On répète que les frères Grimm aimaient beaucoup le Conte du Genévrier, tant il fait figure du prototype du genre. Les thèmes s’y entremêlent et s’y chevauchent. Ils croisent d’autres récits. Tel passage évoque quelque chose de connu, tel autre rappelle un épisode d’une histoire familière. Ainsi en est-il des gouttes de sang dans la neige au début du conte. On se doute qu’un enfant naîtra et que la mère mourra. Après le remariage du père, on s’attend à ce que la marâtre cherche à faire disparaître l’enfant du premier amour. À la différence de Blanche-Neige, dans le Conte du Genévrier, l’orphelin ne put échapper à son destin. Et qui plus est, comme dans un mythe grec, le voilà dévoré par son père, sans que celui-ci s’en doutât. Au noisetier donateur que fit pousser Cendrillon sur la tombe de sa mère correspond ici le genévrier au pied duquel la demi-sœur enterra les os du jeune garçon… Il n’en fallu pas davantage pour que l’on assistât à une métamorphose : comme si l’âme de l’orphelin assassiné s’était muée en un oiseau multicolore dont le chant magique et douloureux scande la seconde partie du récit.

Ma mère m’a tué ;
Mon père m’a mangé
Ma sœurette Marlène
A pris bien de la peine
Pour recueillir mes os jetés
Dessous la table, et les nouer
Dans son foulard de soie
Qu’elle a porté sous le genévrier.

Après avoir récompensé les gentils et châtié la criminelle, l’oiseau multicolore s’effaça pour faire place à l’enfant martyr ressuscité. Et comme si rien ne s’était passé, celui-ci donna la main à son père et à sa sœurette... puis tous trois rentrèrent à la maison et se mirent à table.

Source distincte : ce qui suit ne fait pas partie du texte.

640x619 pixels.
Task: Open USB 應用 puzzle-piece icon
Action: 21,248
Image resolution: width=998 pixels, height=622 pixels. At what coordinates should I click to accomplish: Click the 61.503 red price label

Parmi les Contes pour les enfants et la maison des frères Grimm, celui du genévrier est peu souvent raconté. Trop violent, trop cruel, traumatisant sans doute. Insoutenable, cette marâtre qui malmène l’enfant du premier mariage, le pinçant, le frappant, le malmenant sans cesse avant de rabattre sur lui le couvercle d’un coffre qui lui tranche la tête. À ma connaissance, le Conte du Genévrier n’a jamais été illustré en totalité. Tout au plus une image accompagne-t-elle le récit dans l’un ou l’autre recueil de contes qui privilégie le texte. Voyez l’illustration de Maurice Sendak ; proche de celle de Walter Crane, dans le volume intitulé Hans-mon-hérisson que publia Gallimard en Folio Junior.

Ce serait donc « une première » que nous offrent en 2012, Gilles Rapaport et son éditeur Paul Fustier qui a placé sa maison sous le signe du « genévrier ».

Un petit film sur Youtube permet de suivre les étapes de l’évolution des illustrations « de la mise en place du noir et blanc jusqu’à l’image publiée en couleurs. »

On est éblouis par l’art de Gilles Rapaport qui a situé le conte à l’époque médiévale et non, il y a plus de 2000 ans comme l’affirme le texte. Les personnages, leur gestuelle, leur visage, leur regard nous poursuivent par delà la lecture. Plans panoramiques et plans rapprochés alternent en créant un rythme qui soutient l’oralité « mise par écrit » propre aux contes des frères Grimm. L’omniprésence du noir qui entre en contraste avec la couleur, discrète par moments, éclatante à d’autres traduit ce mélange de cauchemar et de merveilleux qui caractérise cette histoire de jalousie, de haine et d’amour.